(1947) Tapuscrits divers (1936-1947) « Une lettre de Denis de Rougemont (à propos d’Aragon) (21 octobre 1947) » pp. 1-2

Une lettre de Denis de Rougemont (à propos d’Aragon) (21 octobre 1947)o

Ferney-Voltaire, le 21 octobre 1947

Cher Max-Pol Fouchet,

Je viens de recevoir un exemplaire des Conférences de l’Unesco publiées par les Éditions Fontaine. En le feuilletant, je tombe sur les lignes suivantes :

Au cours de ces conversations — (il s’agit des « Rencontres internationales de Genève ») — un écrivain qui n’a jamais cessé au temps de Vichy d’être publié en France et qui a un passeport suisse a trouvé… le moyen, décrivant les maladies de l’Europe, à l’heure qu’il est, de mettre sur le même pied trois de ces maladies : la résistance européenne, l’antisémitisme et le nationalisme. Je n’ai pas souvenir de l’avoir entendu d’énoncer l’antisémitisme du vivant de Hitler…

Le passage est censé me viser, comme on le découvre un peu plus bas, et il figure à la page 100, dans la conférence d’Aragon.

Cet auteur qui a perdu son prénom, et qui prévoit sans doute que le reste suivra, écrit déjà comme une lettre anonyme. Ce n’est donc pas à lui qu’on peut répondre. Mais pour les lecteurs de Fontaine, mettons les choses au point.

1°) « Au temps de Vichy », j’étais en Amérique, où je rédigeais les émissions de l’Office of War Information, retransmises à la France par la BBC. Quelques fragments de ces émissions furent imprimés par les journaux de la résistance : c’est sous cette forme qu’en effet je n’ai pas cessé d’être publié ici. Pour le reste : non seulement il n’a pas paru une ligne de moi en France sous Vichy, mais au contraire mon Journal d’Allemagne a été saisi et détruit. (La résistance hollandaise en a fait trois rééditions clandestines.) Dans le même temps, notre auteur sans prénom publiait librement à Paris.
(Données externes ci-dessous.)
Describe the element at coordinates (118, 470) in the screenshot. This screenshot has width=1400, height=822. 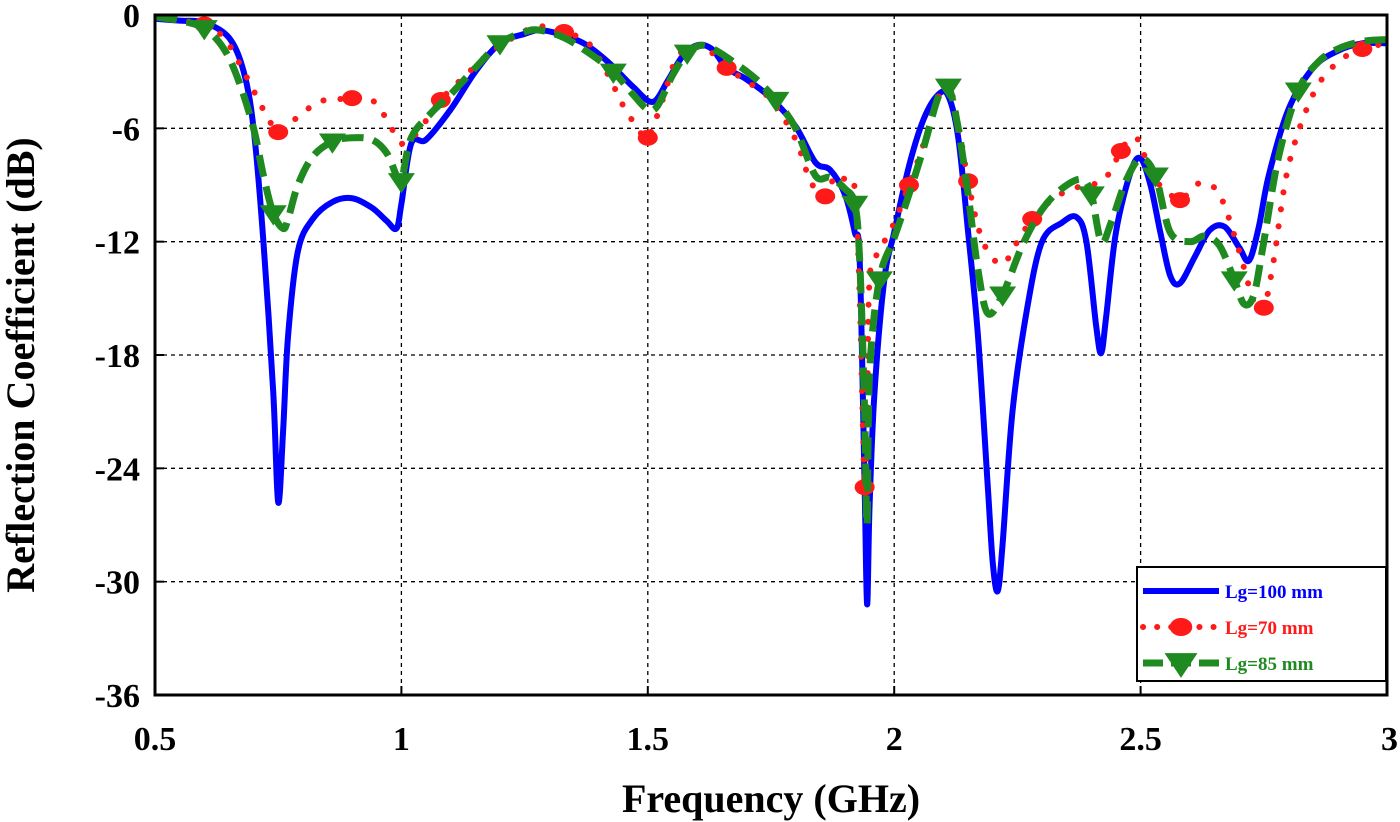
I see `y-tick-label: -24` at that location.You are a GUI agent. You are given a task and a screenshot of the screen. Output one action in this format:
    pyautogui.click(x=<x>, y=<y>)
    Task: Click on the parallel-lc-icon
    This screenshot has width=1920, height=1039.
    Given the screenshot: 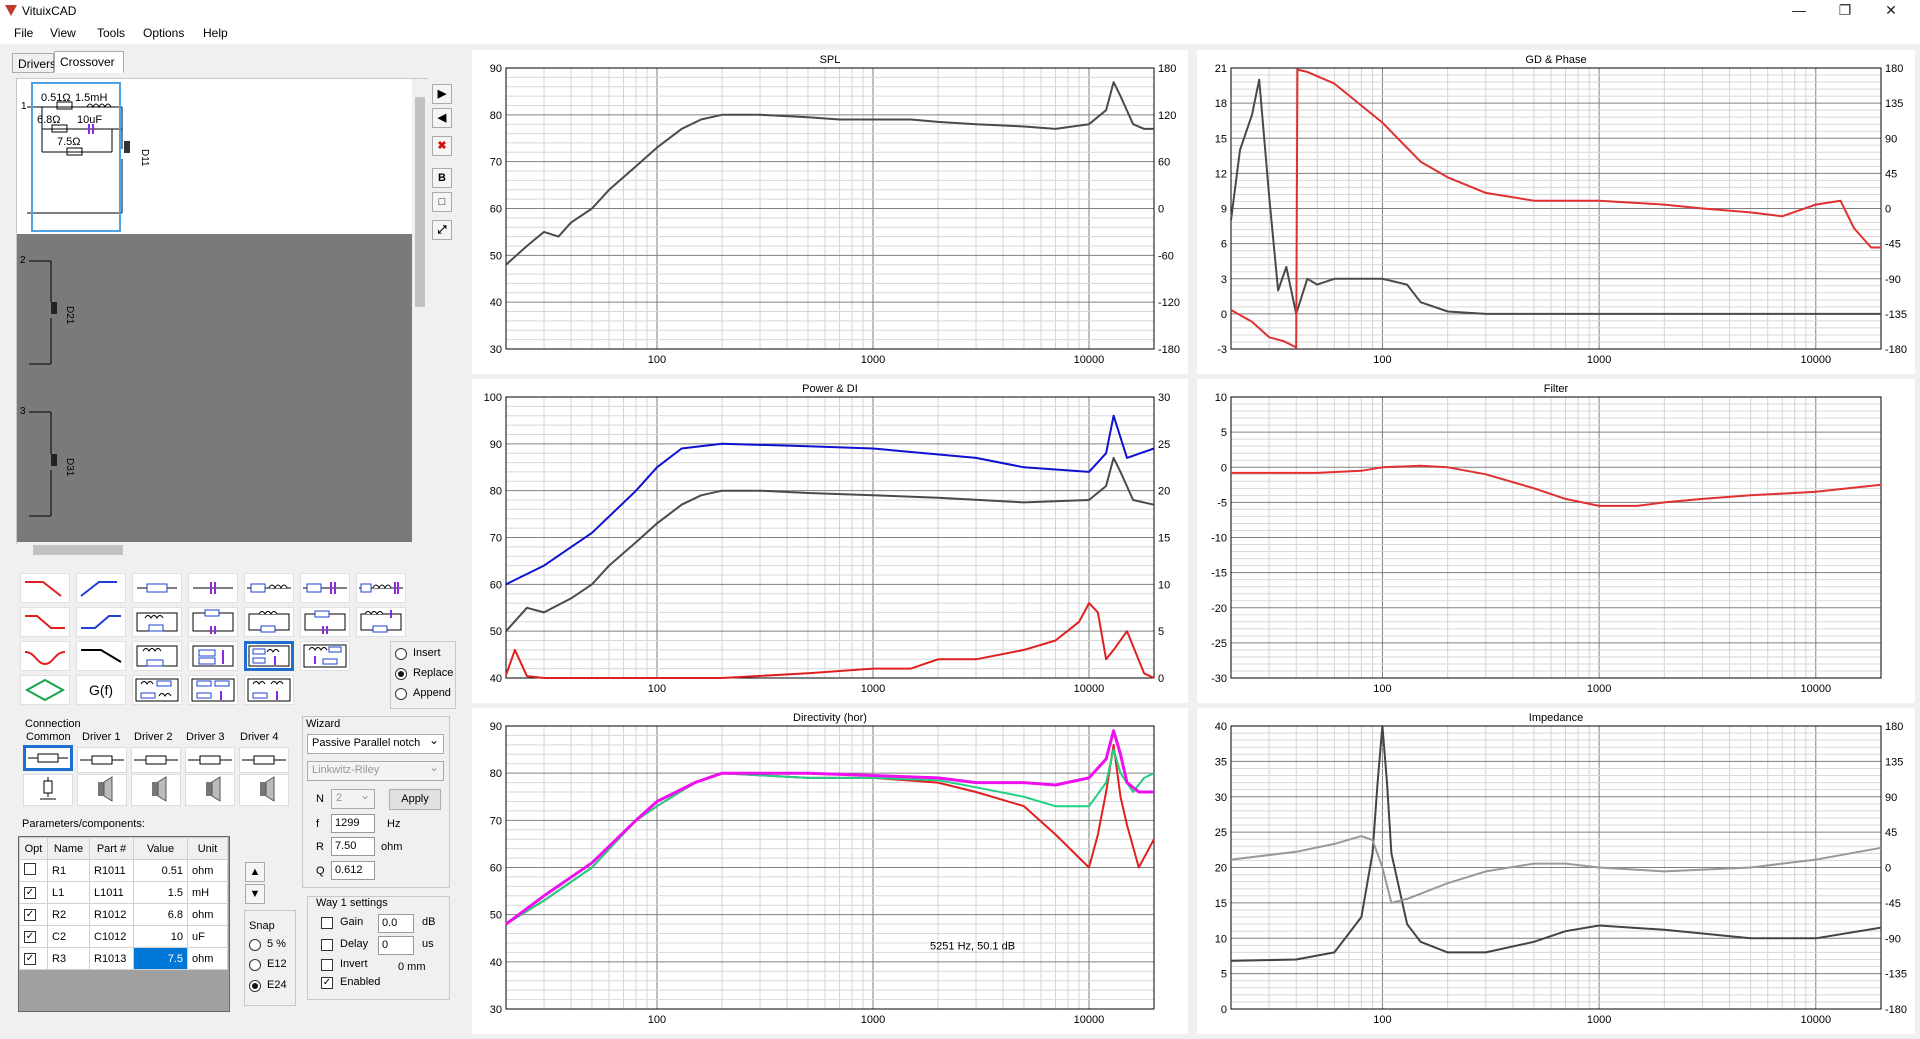 What is the action you would take?
    pyautogui.click(x=269, y=622)
    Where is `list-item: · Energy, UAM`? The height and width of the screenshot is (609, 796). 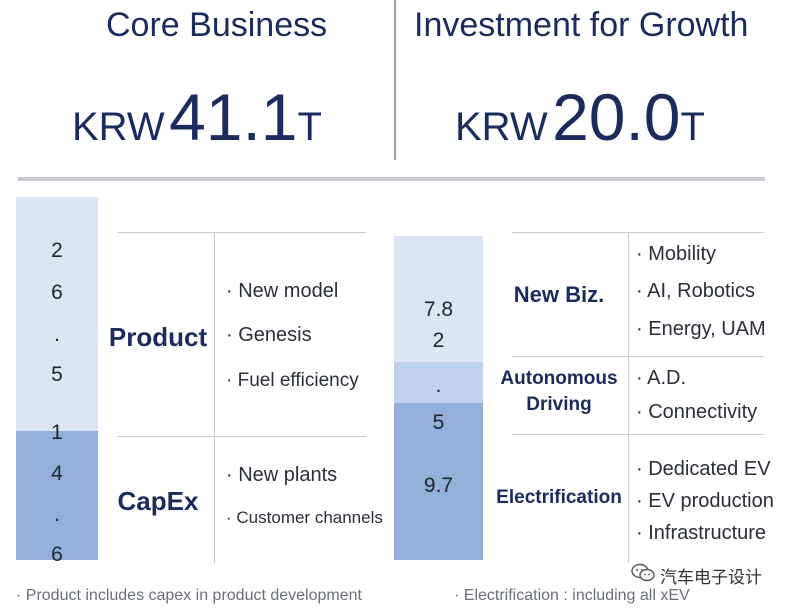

2°) Mon « passeport suisse » — puisque M. Aragon, cédant à un réflexe caractéristique, me demande mes papiers — n’a pas empêché la censure suisse d’interdire en 1944 la publication de La Part du diable , jugée non sans raison injurieuse pour Hitler. Dans le même temps et dans le même pays, la même censure autorisait les poésies de M. Aragon, inoffensives.

3°) Parmi les maladies de l’Europe que je décrivais à Genève, il y a un an, je mentionnais l’échec de la résistance après la guerre, non pas la résistance, comme l’affirme Aragon. Dans un mouvement d’éloquence excitée, il se demande, à propos de Jaspers, de Bernanos et de moi, s’il a à faire « aux pensionnaires d’un asile d’aliénés ». Demandons-nous, plus calmement, à son propos, si nous avons à faire à quelqu’un qui sait lire.

4°) M. Aragon « n’a pas souvenir » de m’avoir entendu dénoncer l’antisémitisme, du vivant de Hitler. Que veut-il prouver en nous faisant part de cet intéressant oubli ? Supposez qu’il n’ait pas souvenir d’avoir loué le pacte hitléro-stalinien, s’en suivrait-il qu’il ne l’a pas loué ? Enfin, rafraîchissons cette mémoire défaillante. J’ai analysé et dénoncé l’antisémitisme notamment dans Les Juifs (Plon, 1937) et dans Mission ou démission de la Suisse (La Baconnière, 1940). Entre autres, M. Aragon dira qu’il l’ignorait. Dans ce cas, il n’avait qu’à se taire.

Comme vous le voyez, ces quelques lignes de la conférence d’Aragon contiennent deux fieffés mensonges, une falsification de sens parfaitement délibérée, et une accusation dont il se trouve qu’en fait elle porte à plein contre son propre auteur, pas une seconde contre moi.

« Nous autres, hommes de l’esprit — ose dire ce même auteur — nous mettons de l’ordre dans les rapports humains ». C’est du moins ce que je voudrais faire en vous écrivant cette lettre, et que vous ferez, mon cher ami, en la publiant.